Dataset entries:
......
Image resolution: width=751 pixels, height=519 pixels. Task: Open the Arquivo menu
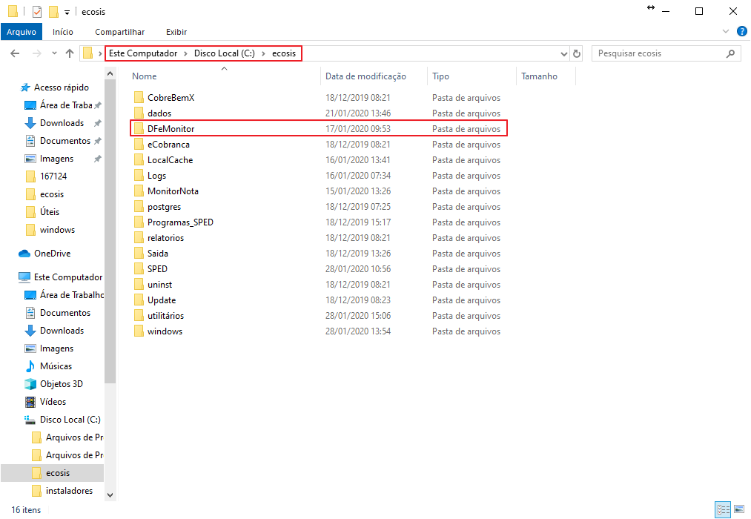[21, 32]
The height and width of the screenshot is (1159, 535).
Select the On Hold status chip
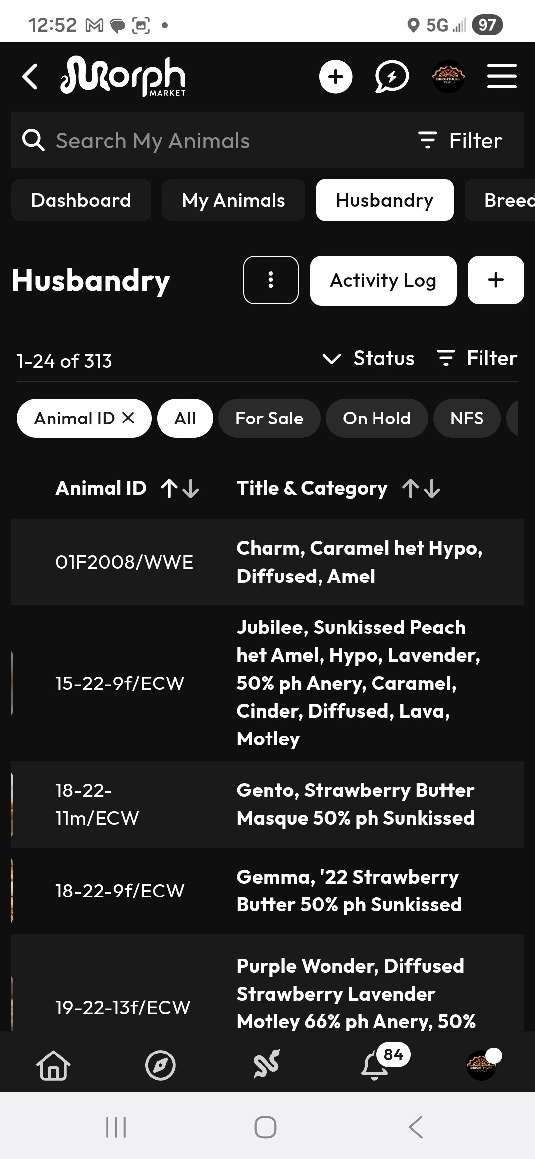(376, 419)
......
Excluding all pictures, reproduce the records exactly as they appear above.

Image resolution: width=751 pixels, height=519 pixels. Task: Open the Arquivo menu
[21, 32]
The height and width of the screenshot is (1159, 535).
Select the On Hold status chip
(376, 419)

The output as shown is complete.